LAUSR

BACKGROUND Adenomyosis refers to a pathological damage resulting from local and diffuse lesions in endometrium, caused by invasive endometrial gland and its mesenchyme. Our study aimed to reveal miR-183's role in the development of adenomyosis. METHODS In this context, we separated the epithelium cells of patients with adenomyosis, detected matrix metalloprotein 9 (MMP-9) expression by immunohistochemistry (IHC), and then treated them separately with miR-183 over-expression and miR-183 interference. The effects on epithelium cells funcions with transfections were evaluated by cell viability, migration and invasion assays. Based on that observation, we conducted double luciferase reporting system detection to the screening and the validation of miR-183's target genes.
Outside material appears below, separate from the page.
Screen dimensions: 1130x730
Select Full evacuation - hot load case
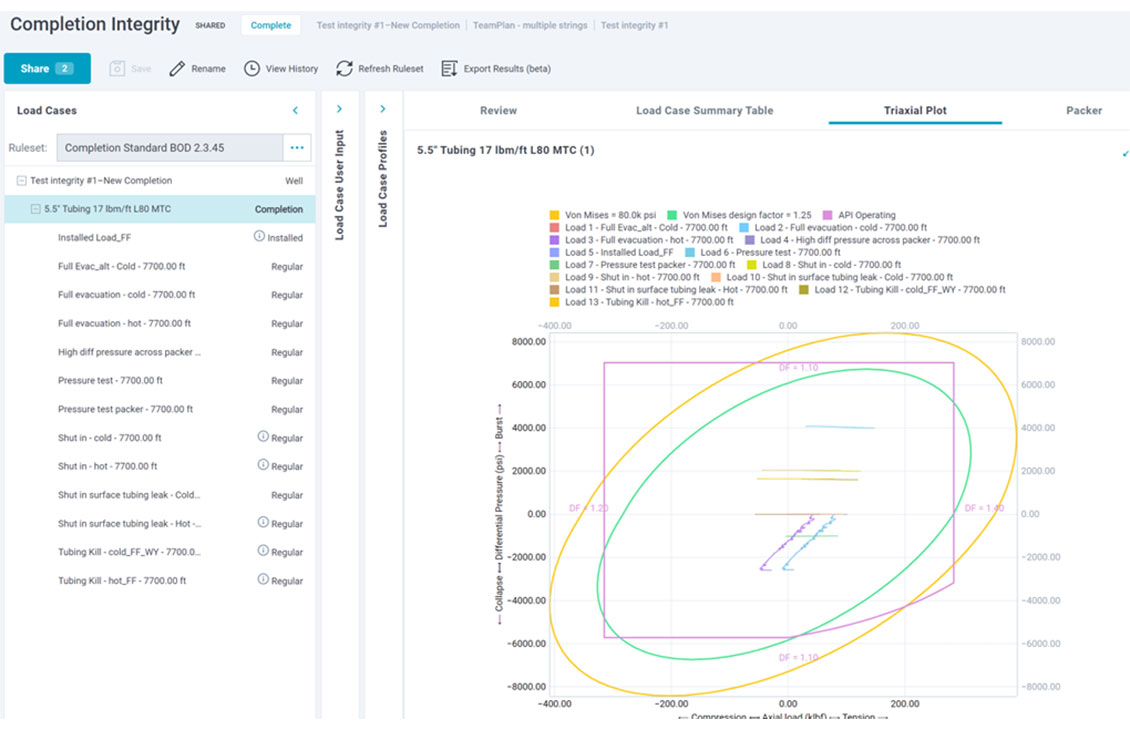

RESULTS It turned out that miR-183 over-expression had a powerful repressive effect on epithelium's viability, migration and invasion; however, the interference in miR-183 contributed a reverse result. Our dual-luciferase assay confirmed that MMP-9 is a target gene of miR-183 in endometrial tissue. Immunohistochemical staining reconfirmed that the fact that MMP-9 was highly expressed in the endometrial tissue of adenomyosis. Importantly, we found that the miR-183 expression in the endometrial tissue of adenomyosis was distinctly lower than normal endometrium. CONCLUSION In general, we are the first to disclose the distinction of miR-183 and MMP-9 expressions in adenomyosis after we elucidated miR-183's role in epithelium's viability, migration and invasion.